Take the combat, for instance. While BioShock 2’s 1-2 plasmid and weapon combos remain unique, the scarceness of new plasmids disappoints. The only true new arrival is called Scout, which grants you invisibility and allows you to scope out the trials that await without being detected. It proves to be fun and useful, but there should be more like it. While upgrade extensions of popular plasmids like Incinerate and Winter Blast are exciting–upgrading your Electro Bolt to create huge electrical storms is a blast–the plasmid side of the combat ultimately feels too familiar. Since the plasmids were always the best aspect of BioShock’s combat, this is a disheartening revelation. Incorporating existing plasmids with several new ones is tricky given quick selection mechanics, but more variety is needed. Maybe other shooters can get away with familiar weapon line-ups in their iterations, but most sequels also change up their surroundings. That being said, do look out for a cameo from a special new plasmid towards the end, one that’s well worth the wait.

The physical weapons offer a bit more variety, including access to the Big Daddy’s signiture rivet gun and drill. His devastating drill rush attack is also an absolute delight, as he launches himself into enemies at ferocious speed. Other weapons return in slightly different guises–like the substitution of a speargun for the original game’s crossbow–but it’s the increased focus on the trap ammunition that keeps things interesting.

While the ADAM-loving Little Sisters do return, you can now do more than just harvest or rescue them. Choosing to adopt a Little Sister allows them to gather ADAM from corpses for you, but doing so invites an assault from vitriolic splicers that’ll keep attacking until she finishes her job. To deal with this, you can lay out elaborate defenses with weapons that include proximity mines, mini turrets, and electrical lines. While this may not be wholly original, it’s still plenty of fun, though it does get cyclical by the sixteenth attack.

While the Little Sisters haven’t changed much, the new lass in town–the Big Sister–is an entirely different threat. Perhaps BioShock 2’s female take on the Big Daddy sums up the game best. She is undoubtedly powerful and striking, her ninja array of attacks and effortless strength making her a tough cookie. But you’re prepared for her now, and you know the drill – pun shamefully intended. Maybe it’s the familiarity of the setting or your new stronger shell, but its hard to find her as awe-inspiring as the lumbering Big Daddy was in the original game, coming at you like a cannon fired from hell.

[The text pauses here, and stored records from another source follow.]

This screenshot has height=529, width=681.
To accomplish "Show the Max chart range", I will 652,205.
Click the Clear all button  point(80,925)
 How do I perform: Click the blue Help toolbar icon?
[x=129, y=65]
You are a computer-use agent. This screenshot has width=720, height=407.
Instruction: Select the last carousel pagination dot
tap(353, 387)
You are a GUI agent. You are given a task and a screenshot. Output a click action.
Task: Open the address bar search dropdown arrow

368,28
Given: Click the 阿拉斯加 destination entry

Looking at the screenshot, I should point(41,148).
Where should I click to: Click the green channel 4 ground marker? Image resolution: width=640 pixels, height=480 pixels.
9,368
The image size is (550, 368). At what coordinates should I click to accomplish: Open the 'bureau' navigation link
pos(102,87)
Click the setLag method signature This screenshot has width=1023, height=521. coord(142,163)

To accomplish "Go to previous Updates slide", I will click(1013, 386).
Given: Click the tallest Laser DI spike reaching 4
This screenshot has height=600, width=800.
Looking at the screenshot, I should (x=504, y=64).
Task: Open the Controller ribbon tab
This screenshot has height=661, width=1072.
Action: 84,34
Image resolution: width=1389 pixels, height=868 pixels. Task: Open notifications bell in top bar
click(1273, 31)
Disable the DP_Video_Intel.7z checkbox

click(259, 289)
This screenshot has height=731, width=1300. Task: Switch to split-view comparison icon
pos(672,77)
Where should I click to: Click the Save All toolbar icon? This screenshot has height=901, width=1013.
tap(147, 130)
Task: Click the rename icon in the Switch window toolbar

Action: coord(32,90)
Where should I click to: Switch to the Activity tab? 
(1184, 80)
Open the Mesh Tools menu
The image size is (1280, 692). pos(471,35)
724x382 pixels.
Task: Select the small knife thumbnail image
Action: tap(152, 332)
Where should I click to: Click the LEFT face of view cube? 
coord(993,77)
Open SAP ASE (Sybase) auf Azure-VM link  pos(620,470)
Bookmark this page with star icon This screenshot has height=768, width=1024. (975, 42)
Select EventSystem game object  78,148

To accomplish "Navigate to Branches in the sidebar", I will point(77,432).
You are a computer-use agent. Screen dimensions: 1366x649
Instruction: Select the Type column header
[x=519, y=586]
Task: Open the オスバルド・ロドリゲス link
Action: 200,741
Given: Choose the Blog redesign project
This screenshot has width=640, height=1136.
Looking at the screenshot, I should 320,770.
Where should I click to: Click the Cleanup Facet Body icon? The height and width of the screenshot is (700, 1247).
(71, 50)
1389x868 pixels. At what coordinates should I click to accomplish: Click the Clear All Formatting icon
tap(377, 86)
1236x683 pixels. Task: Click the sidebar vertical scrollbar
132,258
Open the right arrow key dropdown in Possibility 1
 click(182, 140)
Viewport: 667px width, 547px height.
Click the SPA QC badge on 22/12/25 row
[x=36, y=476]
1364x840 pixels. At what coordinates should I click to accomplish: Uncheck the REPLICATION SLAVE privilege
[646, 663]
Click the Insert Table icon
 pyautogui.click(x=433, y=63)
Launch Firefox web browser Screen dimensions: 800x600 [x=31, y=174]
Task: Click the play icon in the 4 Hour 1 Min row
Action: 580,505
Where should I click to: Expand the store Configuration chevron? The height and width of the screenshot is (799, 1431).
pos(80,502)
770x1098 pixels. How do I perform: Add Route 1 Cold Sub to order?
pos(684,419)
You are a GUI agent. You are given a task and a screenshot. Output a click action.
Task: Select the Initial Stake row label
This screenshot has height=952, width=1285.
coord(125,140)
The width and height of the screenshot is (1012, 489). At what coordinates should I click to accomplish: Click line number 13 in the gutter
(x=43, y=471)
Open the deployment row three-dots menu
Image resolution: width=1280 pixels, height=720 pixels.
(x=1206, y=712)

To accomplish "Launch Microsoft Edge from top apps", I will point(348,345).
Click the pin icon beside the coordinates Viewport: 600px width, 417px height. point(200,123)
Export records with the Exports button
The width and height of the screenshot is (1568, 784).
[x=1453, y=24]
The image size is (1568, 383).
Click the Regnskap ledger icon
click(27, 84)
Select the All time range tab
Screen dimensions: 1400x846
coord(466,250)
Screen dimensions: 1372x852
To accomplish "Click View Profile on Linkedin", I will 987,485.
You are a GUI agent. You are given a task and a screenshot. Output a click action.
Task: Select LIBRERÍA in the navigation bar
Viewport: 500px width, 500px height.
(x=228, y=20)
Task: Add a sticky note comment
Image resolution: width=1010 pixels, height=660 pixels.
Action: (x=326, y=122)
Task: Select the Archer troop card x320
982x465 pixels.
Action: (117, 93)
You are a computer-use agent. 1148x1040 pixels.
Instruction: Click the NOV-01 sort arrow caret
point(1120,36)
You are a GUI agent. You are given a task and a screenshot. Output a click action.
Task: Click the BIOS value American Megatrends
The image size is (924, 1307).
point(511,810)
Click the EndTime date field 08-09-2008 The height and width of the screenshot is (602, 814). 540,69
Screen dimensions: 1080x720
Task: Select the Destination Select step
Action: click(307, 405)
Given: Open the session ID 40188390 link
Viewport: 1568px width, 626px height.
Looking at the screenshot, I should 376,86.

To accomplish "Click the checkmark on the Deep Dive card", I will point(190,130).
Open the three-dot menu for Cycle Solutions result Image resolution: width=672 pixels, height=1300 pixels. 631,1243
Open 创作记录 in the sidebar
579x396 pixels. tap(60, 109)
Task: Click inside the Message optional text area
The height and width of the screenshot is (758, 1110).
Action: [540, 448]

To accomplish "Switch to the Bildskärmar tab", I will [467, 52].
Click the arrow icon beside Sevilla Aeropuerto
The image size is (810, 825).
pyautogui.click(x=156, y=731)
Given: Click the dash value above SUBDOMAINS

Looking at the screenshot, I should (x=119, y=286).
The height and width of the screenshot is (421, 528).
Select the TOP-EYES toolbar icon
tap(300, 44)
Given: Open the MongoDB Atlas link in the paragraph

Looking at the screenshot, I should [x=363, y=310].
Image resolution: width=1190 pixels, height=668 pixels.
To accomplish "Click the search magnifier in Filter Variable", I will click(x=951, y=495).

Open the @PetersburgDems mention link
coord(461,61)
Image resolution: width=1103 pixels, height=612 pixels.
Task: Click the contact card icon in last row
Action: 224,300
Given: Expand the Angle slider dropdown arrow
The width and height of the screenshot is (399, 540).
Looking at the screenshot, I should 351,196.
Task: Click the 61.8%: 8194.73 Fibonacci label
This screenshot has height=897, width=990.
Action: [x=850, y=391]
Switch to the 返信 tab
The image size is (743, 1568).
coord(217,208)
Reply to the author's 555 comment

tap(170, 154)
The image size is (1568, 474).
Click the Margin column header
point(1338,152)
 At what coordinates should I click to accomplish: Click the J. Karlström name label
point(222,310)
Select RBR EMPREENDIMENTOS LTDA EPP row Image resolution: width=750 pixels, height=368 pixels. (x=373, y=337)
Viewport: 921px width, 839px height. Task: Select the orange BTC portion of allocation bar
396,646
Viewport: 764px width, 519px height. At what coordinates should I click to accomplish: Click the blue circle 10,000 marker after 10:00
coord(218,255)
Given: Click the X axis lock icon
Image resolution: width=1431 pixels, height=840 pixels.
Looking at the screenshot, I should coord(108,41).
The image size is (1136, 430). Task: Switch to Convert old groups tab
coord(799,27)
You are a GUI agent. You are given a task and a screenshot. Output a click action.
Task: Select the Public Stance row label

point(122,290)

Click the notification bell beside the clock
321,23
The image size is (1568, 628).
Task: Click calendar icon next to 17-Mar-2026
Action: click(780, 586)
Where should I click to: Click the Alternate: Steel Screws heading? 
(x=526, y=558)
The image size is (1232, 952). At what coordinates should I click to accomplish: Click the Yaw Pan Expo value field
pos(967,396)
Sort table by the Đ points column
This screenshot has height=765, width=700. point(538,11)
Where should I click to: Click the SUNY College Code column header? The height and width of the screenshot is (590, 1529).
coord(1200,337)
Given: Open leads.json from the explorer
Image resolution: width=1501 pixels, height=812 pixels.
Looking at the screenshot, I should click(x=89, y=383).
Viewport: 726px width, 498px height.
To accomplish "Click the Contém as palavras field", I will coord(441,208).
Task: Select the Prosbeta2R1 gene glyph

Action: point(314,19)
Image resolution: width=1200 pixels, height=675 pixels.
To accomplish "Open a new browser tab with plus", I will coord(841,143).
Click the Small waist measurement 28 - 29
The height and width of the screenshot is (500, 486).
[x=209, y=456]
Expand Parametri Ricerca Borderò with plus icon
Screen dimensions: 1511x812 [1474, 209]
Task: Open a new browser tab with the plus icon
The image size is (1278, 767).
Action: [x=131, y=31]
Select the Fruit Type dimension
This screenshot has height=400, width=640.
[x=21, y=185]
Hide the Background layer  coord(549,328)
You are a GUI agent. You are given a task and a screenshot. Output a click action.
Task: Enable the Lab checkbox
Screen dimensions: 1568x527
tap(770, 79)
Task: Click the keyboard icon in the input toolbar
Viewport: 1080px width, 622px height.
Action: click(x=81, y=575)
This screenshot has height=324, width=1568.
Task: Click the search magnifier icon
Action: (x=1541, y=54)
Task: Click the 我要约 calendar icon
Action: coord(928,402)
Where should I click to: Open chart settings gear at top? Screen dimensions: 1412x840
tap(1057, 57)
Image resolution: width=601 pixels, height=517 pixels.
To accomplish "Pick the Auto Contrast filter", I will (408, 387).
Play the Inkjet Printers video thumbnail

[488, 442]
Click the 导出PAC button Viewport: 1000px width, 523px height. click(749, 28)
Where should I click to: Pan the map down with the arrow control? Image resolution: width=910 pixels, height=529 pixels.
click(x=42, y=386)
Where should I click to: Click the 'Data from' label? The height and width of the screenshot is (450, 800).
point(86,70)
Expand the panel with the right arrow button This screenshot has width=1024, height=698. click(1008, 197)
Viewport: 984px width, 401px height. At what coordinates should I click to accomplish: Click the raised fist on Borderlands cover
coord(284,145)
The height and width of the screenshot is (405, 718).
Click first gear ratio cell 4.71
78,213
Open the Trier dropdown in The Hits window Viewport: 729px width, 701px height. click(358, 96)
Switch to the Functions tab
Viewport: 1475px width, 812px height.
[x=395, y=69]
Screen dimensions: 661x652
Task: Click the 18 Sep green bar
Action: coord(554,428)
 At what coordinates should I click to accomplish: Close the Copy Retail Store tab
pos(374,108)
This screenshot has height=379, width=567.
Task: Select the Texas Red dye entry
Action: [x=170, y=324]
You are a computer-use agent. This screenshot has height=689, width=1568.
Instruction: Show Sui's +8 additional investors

Perhaps the fear factor is the biggest casualty of a return to Rapture, as the same old hit-run-and-loot gameplay within the familiar luminous blue does make BioShock 2 feel like Rapture circa 1960, for better or for worse.

Yet, while entirely valid, all of these comparisons to the previous game are harsh, as the sequel is still a fantastic title that is a must-play for BioShock fans. It’s not the disaster that it could have been, far from it in fact, and the original’s wow factor was never replaceable. Ultimately, the enthusiasm remains to explore every nook and cranny of the grand, broken metropolis dry, and that’s what makes BioShock 2 a stirring success. It’s time to book your return trip – don’t keep Big Daddy waiting.